Below are the records; pull every line that includes "thumb".

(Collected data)
Start of Block

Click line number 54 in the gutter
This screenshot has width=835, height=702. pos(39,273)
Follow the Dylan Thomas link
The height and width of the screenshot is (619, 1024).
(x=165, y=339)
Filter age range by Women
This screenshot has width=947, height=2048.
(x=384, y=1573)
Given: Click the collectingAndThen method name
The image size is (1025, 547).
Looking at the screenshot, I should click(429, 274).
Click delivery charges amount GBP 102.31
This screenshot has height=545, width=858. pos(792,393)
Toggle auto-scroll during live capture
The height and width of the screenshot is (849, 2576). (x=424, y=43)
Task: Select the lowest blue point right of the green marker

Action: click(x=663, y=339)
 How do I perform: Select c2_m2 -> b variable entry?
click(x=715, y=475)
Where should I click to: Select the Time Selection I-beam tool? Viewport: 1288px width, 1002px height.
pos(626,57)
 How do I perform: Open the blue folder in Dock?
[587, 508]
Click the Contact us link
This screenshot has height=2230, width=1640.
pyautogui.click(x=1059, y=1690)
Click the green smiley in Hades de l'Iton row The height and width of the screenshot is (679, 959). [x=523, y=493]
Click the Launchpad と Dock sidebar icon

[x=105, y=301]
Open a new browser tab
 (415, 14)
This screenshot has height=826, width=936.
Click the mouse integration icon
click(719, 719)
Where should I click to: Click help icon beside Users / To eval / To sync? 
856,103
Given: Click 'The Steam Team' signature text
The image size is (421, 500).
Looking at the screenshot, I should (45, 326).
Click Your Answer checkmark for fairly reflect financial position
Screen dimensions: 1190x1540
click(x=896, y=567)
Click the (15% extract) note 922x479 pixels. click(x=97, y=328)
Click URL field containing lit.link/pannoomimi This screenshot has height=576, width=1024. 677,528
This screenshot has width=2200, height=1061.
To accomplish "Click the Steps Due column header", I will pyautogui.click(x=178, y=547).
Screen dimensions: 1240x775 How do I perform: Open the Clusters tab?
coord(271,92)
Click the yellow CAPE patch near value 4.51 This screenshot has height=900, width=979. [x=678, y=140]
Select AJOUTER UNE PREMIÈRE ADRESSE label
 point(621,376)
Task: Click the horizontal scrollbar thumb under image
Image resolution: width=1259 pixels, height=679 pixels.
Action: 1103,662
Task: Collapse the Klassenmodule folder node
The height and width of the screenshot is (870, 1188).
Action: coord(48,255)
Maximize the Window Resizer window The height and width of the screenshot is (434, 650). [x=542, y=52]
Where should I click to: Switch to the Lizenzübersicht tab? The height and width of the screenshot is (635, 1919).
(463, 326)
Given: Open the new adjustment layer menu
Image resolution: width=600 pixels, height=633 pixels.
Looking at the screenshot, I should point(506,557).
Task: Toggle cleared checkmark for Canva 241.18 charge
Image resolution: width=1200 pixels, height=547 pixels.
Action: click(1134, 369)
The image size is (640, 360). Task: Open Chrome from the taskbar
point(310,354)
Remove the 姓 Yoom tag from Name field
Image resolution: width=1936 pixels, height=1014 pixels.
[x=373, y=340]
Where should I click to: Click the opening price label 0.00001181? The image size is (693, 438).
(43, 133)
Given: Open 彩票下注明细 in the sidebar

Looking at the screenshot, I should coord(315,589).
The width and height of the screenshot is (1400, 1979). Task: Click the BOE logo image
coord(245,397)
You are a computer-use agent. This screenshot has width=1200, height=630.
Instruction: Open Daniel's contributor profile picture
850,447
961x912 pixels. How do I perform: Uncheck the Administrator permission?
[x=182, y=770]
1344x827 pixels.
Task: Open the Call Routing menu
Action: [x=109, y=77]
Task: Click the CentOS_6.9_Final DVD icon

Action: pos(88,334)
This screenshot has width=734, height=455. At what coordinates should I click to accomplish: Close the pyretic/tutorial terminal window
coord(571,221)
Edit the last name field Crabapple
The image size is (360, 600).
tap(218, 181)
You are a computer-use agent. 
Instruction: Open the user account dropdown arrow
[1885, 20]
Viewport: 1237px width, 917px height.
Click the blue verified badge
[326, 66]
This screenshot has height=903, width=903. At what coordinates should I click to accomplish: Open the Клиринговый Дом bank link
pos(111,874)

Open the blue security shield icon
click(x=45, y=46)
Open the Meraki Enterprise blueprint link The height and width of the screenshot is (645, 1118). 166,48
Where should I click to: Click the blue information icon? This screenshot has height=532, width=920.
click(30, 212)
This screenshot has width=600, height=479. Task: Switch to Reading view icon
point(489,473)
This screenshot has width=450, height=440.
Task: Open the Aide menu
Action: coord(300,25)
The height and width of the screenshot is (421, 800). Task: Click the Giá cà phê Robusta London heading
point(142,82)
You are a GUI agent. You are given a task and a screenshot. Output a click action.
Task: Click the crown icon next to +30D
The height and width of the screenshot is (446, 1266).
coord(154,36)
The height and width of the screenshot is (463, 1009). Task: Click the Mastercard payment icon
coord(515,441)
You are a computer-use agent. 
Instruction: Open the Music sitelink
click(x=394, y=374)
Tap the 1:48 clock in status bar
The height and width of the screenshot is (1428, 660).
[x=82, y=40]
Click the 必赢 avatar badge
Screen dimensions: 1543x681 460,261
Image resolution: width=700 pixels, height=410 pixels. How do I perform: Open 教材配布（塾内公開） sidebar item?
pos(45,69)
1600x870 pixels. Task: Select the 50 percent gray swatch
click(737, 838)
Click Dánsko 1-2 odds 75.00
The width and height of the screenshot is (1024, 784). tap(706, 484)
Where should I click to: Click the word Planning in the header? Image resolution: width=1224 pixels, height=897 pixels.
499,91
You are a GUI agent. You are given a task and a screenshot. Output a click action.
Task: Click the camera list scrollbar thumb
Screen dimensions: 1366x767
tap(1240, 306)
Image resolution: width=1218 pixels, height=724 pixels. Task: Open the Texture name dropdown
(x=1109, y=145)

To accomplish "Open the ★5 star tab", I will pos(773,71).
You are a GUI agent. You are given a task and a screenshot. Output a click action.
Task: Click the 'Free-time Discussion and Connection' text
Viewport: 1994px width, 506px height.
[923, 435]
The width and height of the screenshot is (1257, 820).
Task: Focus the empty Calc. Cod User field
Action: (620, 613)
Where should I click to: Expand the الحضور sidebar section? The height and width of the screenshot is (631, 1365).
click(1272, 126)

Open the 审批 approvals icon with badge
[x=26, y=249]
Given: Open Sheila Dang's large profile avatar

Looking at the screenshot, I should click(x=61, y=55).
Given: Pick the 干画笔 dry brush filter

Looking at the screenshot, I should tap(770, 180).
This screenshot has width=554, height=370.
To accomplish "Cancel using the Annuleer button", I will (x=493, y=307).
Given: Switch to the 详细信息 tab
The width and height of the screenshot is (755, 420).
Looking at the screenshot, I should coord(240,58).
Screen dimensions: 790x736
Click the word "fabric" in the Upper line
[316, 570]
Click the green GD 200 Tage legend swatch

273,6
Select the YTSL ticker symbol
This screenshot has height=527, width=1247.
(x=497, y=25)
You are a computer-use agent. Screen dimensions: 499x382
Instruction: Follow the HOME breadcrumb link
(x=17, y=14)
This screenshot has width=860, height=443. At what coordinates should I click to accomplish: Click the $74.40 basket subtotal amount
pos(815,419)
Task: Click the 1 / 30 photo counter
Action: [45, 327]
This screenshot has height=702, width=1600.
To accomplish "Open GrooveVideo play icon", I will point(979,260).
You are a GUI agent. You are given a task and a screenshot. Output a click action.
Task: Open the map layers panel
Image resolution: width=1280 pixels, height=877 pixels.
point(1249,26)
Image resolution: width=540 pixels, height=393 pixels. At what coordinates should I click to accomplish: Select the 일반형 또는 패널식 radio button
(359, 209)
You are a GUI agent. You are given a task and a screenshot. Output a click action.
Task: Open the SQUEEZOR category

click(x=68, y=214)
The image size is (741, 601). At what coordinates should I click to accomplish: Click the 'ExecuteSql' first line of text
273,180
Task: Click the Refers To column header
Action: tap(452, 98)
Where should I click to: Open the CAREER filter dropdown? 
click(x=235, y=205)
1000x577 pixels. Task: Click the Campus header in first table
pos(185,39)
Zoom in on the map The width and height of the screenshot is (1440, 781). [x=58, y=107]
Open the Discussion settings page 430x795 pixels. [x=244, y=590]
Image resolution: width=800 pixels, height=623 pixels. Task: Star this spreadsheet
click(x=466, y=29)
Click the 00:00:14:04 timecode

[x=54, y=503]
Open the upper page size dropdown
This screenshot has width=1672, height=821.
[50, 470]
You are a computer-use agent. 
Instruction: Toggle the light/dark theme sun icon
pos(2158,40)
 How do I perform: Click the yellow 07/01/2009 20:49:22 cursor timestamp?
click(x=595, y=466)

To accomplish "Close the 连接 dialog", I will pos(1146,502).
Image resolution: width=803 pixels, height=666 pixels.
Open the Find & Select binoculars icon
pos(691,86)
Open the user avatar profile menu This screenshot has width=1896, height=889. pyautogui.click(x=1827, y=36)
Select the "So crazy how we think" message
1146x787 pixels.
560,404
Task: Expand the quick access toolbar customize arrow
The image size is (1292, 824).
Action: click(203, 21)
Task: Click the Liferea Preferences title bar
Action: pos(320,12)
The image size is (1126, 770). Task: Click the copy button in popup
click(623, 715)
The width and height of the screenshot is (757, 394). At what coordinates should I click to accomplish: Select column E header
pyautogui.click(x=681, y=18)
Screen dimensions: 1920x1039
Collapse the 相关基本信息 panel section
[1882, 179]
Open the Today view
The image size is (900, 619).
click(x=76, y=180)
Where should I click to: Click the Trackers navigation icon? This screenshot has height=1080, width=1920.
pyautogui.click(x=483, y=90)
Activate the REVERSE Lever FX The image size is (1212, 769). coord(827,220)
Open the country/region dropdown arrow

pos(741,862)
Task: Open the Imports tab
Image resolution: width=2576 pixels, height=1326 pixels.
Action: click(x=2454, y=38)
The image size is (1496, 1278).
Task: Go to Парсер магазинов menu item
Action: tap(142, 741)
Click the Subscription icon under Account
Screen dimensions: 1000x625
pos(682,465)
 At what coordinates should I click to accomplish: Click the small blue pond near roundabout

End of Block

§ **Task result**:
Task: Click the horizontal scrollbar thumb under image
Task: Click the camera list scrollbar thumb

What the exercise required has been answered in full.